CHICAGO BEARS (7-7) at GREEN BAY PACKERS (13-1) (Sunday, NBC, 8:20 PM ET, PULS 4, 2:20 AM)
It will be an NFC North showdown on Christmas night when the Packers host the Bears. It marks the 184th overall meeting between the two clubs, the most in NFL history. Green Bay has already clinched the division and a first-round bye and can claim homefield advantage throughout the NFC playoffs with a victory.
“We still have everything we want to accomplish in front of us,” says Packers defensive tackle B.J. RAJI. “We obviously are blessed to have the opportunity to play in the postseason and play at home.”
The Bears remain in the hunt for one of the NFC’s two Wild Card spots.
“I’m focused on trying to get a win,” says Chicago defensive end JULIUS PEPPERS, who had a sack and forced fumble in the end zone last week that resulted in ISRAEL IDONIJE’stouchdown. “I want to beat Green Bay.”
Chicago’s defense will try to shut down Packers quarterback AARON RODGERS, who last week became the first Packer and fifth quarterback in NFL history to pass for at least 40 touchdowns in a season.
ATLANTA FALCONS (9-5) at NEW ORLEANS SAINTS (11-3) (Monday, ESPN, 8:30 PM ET)

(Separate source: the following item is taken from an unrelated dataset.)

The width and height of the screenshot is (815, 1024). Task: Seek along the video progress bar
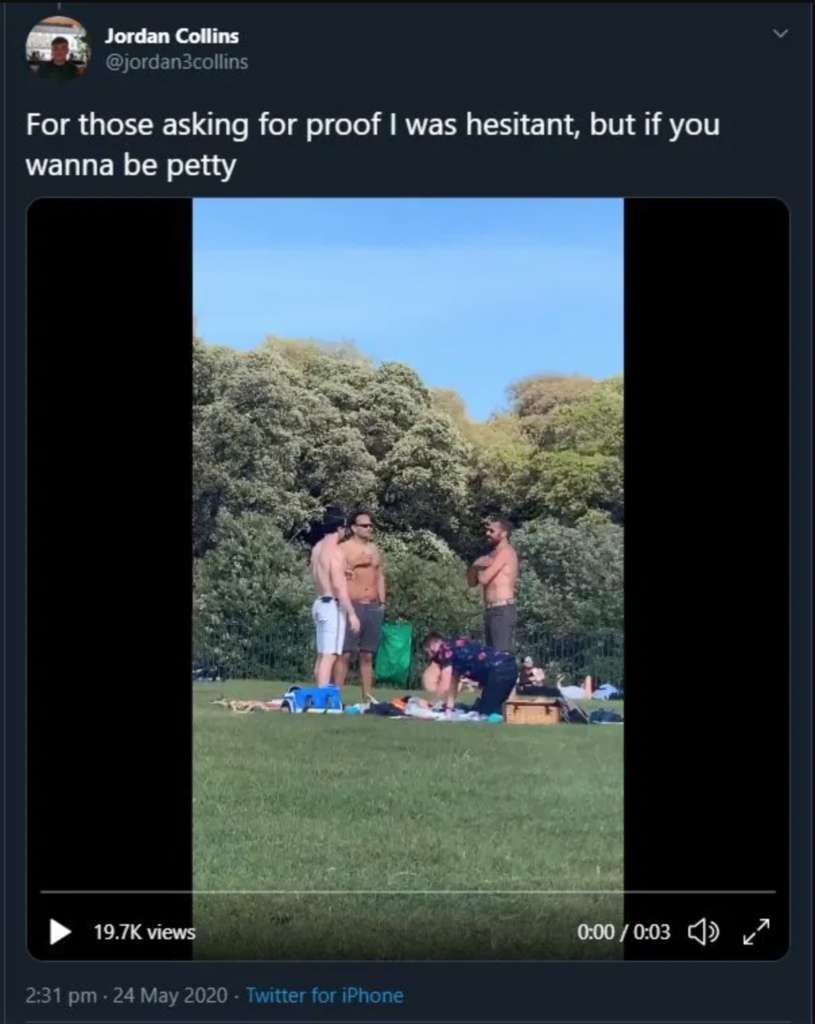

The Saints lead the Falcons by two games with two weeks left in the season. Both teams can still win the NFC South. Atlanta has won four of its past five games and New Orleans is currently riding a six-game winning streak.
“It’s a rivalry game so the energy and effort will be there,” says Falcons running back MICHAEL TURNER.
In Week 15, quarterback MATT RYAN threw two touchdown passes to wide receiver RODDY WHITE in Atlanta’s 41-14 win over Jacksonville. The duo has combined for 34 passing touchdowns, the most by a Falcons tandem all-time.
The Saints defeated Minnesota 42-20 last week as DREW BREES became the first player in NFL history to complete 80+ percent of his passes (32 of 40, 80 percent) and throw for at least 400 yards (412) and five touchdowns with no interceptions in a game. It marked his 11th 300-yard passing game of 2011, the most in a single season all-time. Brees has 4,780 yards – joining PEYTON MANNING as the only QBs to pass for at least 4,500 yards in three different seasons – and needs 305 yards to set the single-season passing record (Pro Football Hall of Famer DAN MARINO, 5,084).
Kansas City defeated Green Bay 19-14 – handing the Packers their first loss of the season (13-1) – in ROMEO CRENNEL’s first game as the Chiefs’ head coach. That ended Green Bay’s 15-game regular-season winning streak, the longest streak ended by a head coach in his NFL debut for a team. The previous mark was held by Pro Football Hall of Famer PAUL BROWN, whose Browns defeated the Philadelphia Eagles – winners of their past eight contests in 1949 – in Cleveland’s first game in the NFL on September 16, 1950.